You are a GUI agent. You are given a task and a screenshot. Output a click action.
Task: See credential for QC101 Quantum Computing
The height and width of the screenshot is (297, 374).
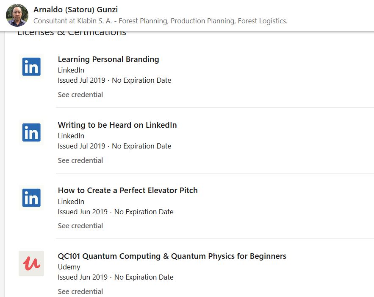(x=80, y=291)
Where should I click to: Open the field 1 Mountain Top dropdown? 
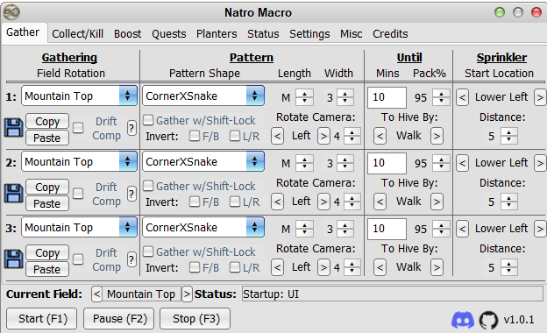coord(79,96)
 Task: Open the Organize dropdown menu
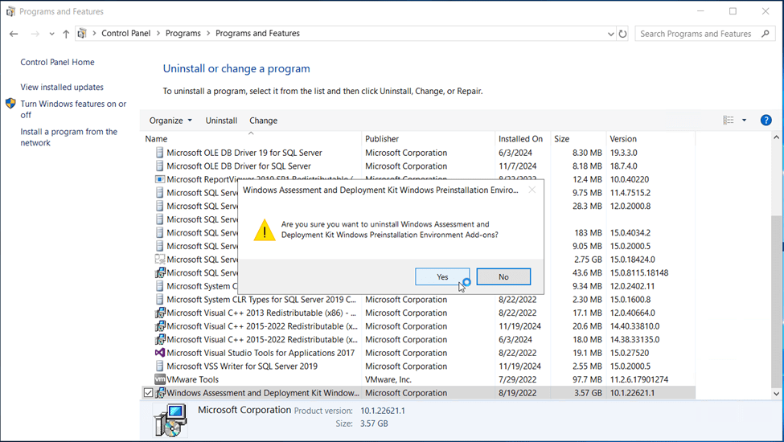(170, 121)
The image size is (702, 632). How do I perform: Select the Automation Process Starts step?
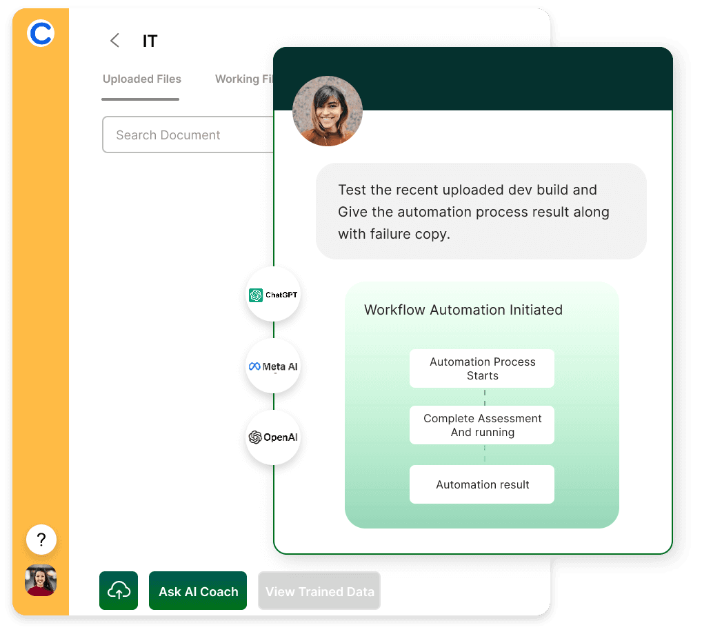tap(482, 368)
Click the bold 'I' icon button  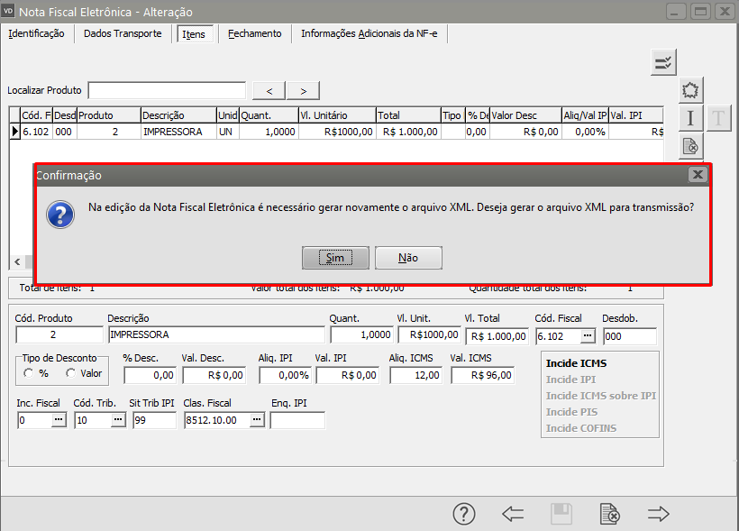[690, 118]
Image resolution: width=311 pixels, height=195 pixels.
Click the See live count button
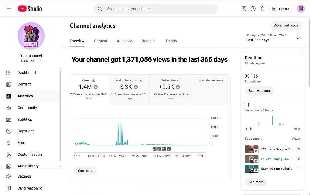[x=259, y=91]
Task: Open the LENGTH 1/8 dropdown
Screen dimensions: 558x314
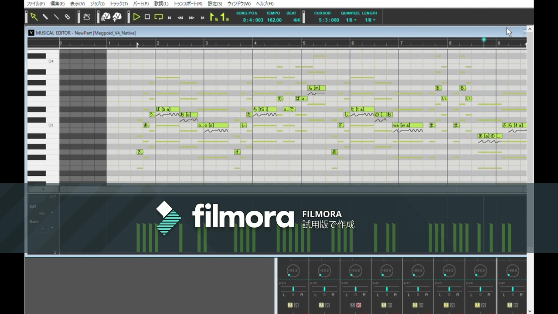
- - - - -
__Problem details__: Take the lines from the one holding "Image resolution: width=311" through the final line of the records above and output them exactly, both ends included, excluding pictures.

__Answer to this problem__:
Image resolution: width=311 pixels, height=195 pixels.
Click the See live count button
[x=259, y=91]
Task: Open the LENGTH 1/8 dropdown
Screen dimensions: 558x314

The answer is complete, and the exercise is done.